Ni son tampoco los únicos deberes de religión que Dios exige de los Cristianos, durante la Cuaresma, la abstinencia y el ayuno. La oración, el uso frecuente de los Sacramentos, la limosna, deben acompañar al ayuno, y singularmente la inocencia y la pureza. Abstengámonos particularmente del pecado, dice san Agustín, no sea que nuestros ayunos sean infructuosos como los de los judíos, y Dios no los apruebe. ¿Queréis santificar el ayuno? Dice en otra parte; llenad los deberes de misericordia y de caridad. Lo que cercenáis a vuestra sensualidad, dice san Gregorio de Niza, lo que ahorráis por vuestro ayuno, dadlo al pobre que padece hambre. El ayuno, dice san Juan Crisóstomo, no de mirarse como un tráfico indecente; no es el fin de la abstinencia el ahorrar, es preciso que el pobre se alimente con lo que vosotros disminuís a vuestra mesa. De este modo sacaréis de vuestro ayuno una ventaja doble, por una parte el haber ayunado, y por otra el haber satisfecho al pobre. Por fin el ayuno, dice san Agustín, no consiste solamente en abstenerse de los manjares que deseamos, sino de todos los placeres y las diversiones, las cuales debemos considerar como entredichas para nosotros en el santo tiempo de penitencia. Hay muchos, añade el mismo Santo, que son más bien voluptuosos que religiosos observadores de la Cuaresma (Serm. 171, de divers.). ¡Qué error más lamentable! No es esto guardar la abstinencia, es sí mudar los alimentos del deleite.

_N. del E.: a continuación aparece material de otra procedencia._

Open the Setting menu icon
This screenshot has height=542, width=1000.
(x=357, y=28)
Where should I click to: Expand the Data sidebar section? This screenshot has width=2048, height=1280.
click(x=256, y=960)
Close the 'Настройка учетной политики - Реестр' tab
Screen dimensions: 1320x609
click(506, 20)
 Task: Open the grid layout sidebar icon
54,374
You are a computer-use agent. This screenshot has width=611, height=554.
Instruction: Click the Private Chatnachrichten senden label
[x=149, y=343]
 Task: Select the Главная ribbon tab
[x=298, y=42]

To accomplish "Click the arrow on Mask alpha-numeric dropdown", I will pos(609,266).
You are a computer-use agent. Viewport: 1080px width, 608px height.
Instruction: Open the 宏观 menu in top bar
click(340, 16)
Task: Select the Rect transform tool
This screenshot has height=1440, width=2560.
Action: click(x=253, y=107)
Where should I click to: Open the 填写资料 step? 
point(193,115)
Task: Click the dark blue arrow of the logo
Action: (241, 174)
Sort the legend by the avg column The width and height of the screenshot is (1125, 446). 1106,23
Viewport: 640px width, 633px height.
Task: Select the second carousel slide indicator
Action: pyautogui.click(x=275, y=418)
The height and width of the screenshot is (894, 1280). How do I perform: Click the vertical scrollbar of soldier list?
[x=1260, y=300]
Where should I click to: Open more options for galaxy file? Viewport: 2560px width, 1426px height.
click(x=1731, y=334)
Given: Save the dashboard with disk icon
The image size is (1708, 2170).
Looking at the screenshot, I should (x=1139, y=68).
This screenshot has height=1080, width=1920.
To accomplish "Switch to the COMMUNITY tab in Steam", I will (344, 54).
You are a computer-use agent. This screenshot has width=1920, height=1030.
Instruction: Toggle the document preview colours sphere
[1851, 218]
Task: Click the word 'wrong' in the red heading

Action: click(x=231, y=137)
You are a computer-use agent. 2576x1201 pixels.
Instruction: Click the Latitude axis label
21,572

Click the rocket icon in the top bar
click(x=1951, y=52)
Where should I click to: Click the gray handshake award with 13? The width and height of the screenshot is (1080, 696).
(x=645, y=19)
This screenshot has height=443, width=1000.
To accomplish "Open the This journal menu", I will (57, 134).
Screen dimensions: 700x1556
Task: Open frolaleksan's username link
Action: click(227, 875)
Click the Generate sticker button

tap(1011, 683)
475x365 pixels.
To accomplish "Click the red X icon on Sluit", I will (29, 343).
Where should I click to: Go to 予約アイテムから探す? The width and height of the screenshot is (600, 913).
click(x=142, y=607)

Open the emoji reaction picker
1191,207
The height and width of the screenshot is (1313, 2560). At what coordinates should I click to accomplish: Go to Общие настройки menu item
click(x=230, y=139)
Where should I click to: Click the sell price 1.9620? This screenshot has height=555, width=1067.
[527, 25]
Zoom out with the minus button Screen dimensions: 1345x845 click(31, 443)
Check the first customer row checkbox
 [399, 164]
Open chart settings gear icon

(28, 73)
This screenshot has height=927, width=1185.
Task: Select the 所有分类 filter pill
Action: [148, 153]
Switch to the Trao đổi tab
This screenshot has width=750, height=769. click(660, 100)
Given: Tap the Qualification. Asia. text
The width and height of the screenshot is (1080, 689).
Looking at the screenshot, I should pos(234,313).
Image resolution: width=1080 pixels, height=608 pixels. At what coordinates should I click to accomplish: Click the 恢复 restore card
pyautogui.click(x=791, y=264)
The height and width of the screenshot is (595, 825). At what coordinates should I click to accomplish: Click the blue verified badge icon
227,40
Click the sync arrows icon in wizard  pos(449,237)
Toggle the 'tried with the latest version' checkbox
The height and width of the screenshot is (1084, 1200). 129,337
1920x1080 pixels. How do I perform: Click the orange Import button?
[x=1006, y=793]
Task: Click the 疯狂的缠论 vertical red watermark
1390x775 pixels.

La Misa de este día contiene todo el misterio del santo tiempo de Cuaresma. Comienza por este versículo del salmo XC: El justo me llamará en su ayuda, y yo le oiré; estaré con él en el tiempo de la tribulación, y le sacaré de ella con gloria. No hay una cosa más a propósito que todo este salmo para inspirar ánimo a los fieles en la penosa carrera de Cuaresma, y en el ejercicio de la penitencia y de la tentación.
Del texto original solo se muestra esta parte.